* _Objective_
Reproduce the entries below verbatim, starting at the line that contains "Mark the CFn-07 list entry" and ending at the line that contains "(641, 418). pos(102,312)", both included.

§

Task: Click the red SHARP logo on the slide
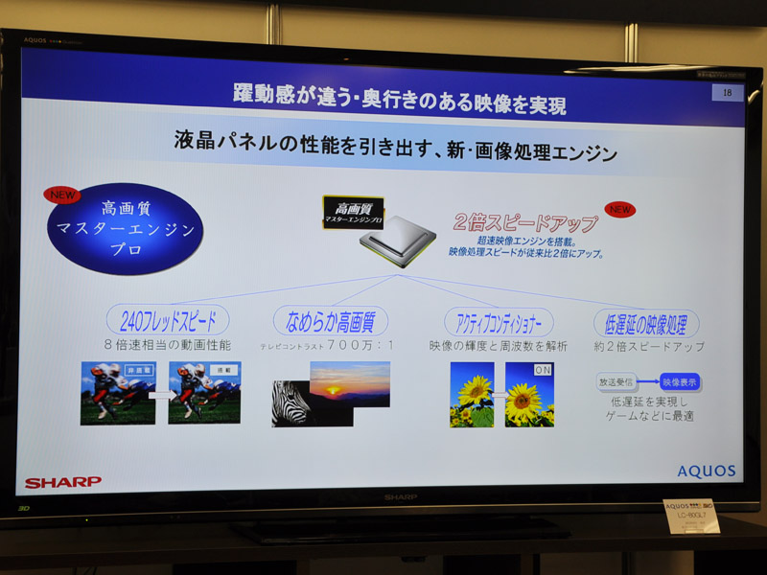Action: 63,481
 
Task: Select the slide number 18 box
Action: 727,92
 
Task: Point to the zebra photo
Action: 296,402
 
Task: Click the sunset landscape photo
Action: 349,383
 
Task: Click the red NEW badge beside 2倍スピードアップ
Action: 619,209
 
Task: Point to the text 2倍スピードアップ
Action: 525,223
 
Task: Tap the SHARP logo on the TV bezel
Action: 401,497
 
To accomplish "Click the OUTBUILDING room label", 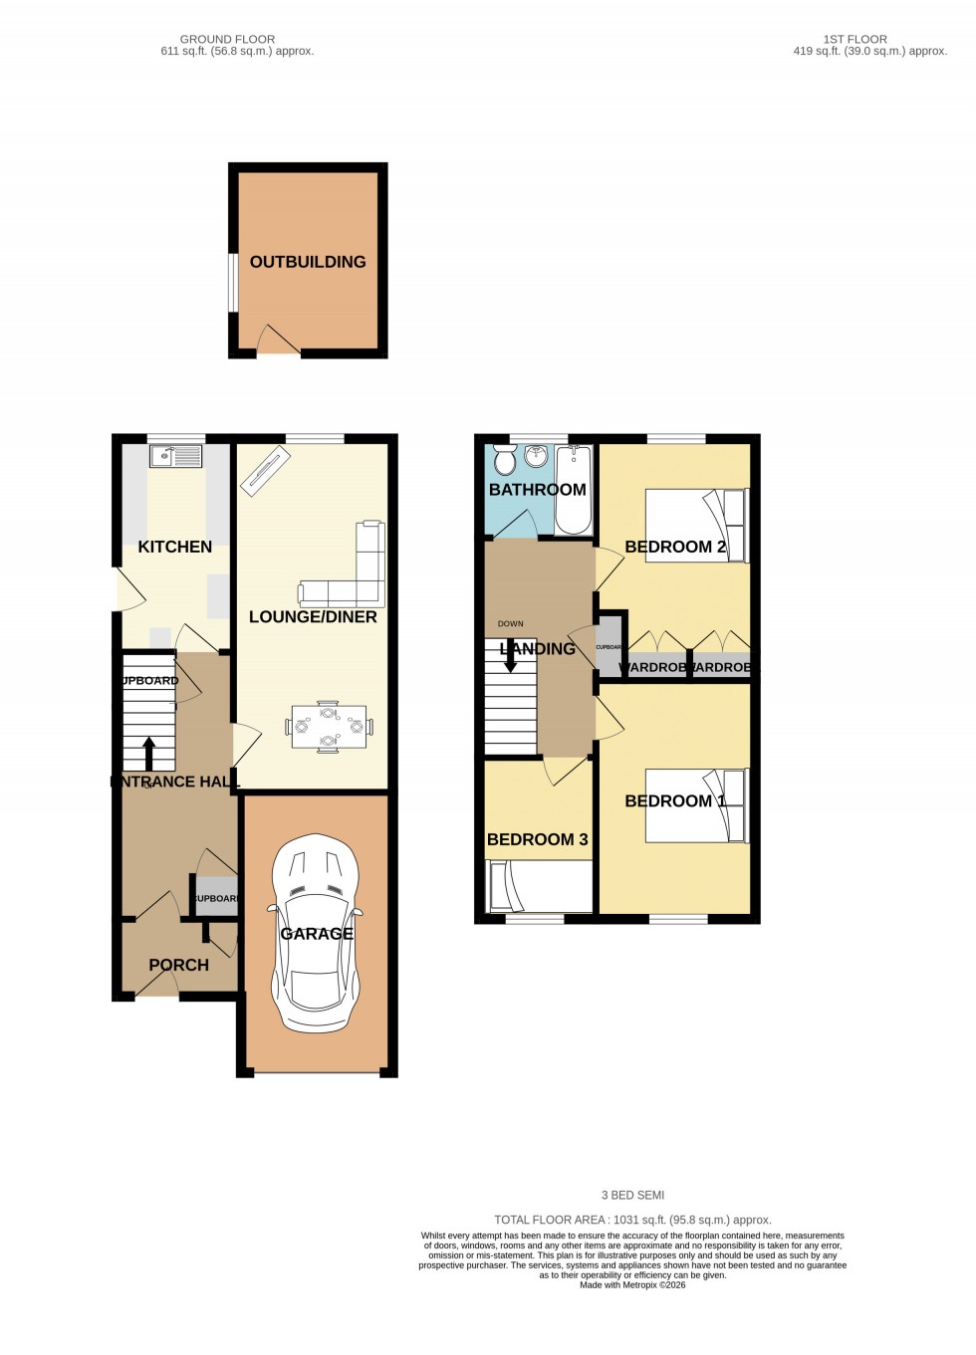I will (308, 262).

§

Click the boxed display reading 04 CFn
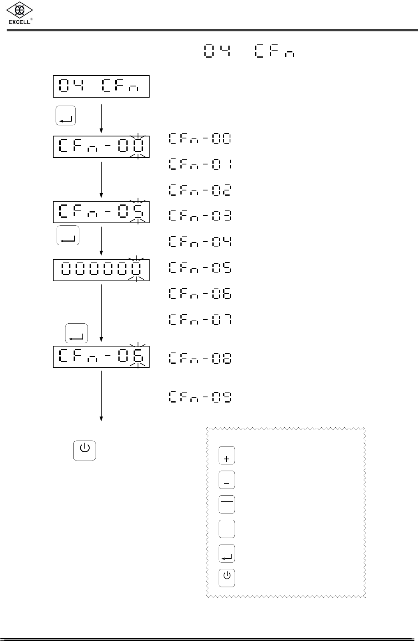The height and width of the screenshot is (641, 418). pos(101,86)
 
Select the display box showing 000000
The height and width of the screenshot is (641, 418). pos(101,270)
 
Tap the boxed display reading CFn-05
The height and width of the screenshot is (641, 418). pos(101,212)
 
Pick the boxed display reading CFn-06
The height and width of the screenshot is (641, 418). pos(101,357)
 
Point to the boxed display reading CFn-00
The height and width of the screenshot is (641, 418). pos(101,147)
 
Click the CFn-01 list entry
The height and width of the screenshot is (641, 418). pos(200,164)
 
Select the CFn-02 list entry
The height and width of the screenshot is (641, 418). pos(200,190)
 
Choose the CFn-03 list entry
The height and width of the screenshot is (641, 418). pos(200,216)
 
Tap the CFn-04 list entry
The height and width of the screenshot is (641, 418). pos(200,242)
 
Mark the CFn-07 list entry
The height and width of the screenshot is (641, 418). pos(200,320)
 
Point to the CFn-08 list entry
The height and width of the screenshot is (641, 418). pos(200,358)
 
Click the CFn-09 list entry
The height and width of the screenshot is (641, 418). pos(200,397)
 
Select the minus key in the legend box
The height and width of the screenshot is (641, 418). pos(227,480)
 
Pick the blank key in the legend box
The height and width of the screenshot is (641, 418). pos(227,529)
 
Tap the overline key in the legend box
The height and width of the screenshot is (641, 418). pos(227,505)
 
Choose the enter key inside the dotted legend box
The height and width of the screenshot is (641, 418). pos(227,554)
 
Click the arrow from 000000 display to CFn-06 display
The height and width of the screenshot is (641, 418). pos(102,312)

§

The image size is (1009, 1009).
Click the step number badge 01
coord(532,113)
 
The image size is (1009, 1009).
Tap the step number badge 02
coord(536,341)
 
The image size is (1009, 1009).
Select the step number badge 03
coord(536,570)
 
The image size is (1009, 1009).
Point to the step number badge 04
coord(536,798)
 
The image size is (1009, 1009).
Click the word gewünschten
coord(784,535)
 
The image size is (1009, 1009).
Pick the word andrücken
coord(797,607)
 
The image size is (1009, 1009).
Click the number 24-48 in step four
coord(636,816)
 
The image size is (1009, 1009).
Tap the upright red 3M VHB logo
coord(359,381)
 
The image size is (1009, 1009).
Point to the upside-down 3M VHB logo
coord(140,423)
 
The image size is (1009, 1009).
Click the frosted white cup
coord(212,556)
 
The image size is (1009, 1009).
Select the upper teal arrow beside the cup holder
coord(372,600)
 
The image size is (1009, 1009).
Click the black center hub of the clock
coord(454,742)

§

* _Exercise solution_
Mark the CFn-07 list entry
The height and width of the screenshot is (641, 418). pos(200,320)
 
Point to the CFn-08 list entry
The height and width of the screenshot is (641, 418). pos(200,358)
 
Click the CFn-09 list entry
The height and width of the screenshot is (641, 418). pos(200,397)
 
Select the minus key in the legend box
The height and width of the screenshot is (641, 418). pos(227,480)
 
Pick the blank key in the legend box
The height and width of the screenshot is (641, 418). pos(227,529)
 
Tap the overline key in the legend box
The height and width of the screenshot is (641, 418). pos(227,505)
 
Choose the enter key inside the dotted legend box
The height and width of the screenshot is (641, 418). pos(227,554)
 
Click the arrow from 000000 display to CFn-06 display
The height and width of the screenshot is (641, 418). pos(102,312)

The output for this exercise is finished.